TASK BRIEF |
The full listing below is to be written out exactly.

DATA |
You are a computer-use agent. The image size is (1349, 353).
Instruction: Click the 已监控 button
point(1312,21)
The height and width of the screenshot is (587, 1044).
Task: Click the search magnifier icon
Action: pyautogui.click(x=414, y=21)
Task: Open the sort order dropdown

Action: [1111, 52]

TASK ANSWER |
You are a computer-use agent. The image size is (1349, 353).
Instruction: Click the 已监控 button
point(1312,21)
The height and width of the screenshot is (587, 1044).
Task: Click the search magnifier icon
Action: pyautogui.click(x=414, y=21)
Task: Open the sort order dropdown

Action: [1111, 52]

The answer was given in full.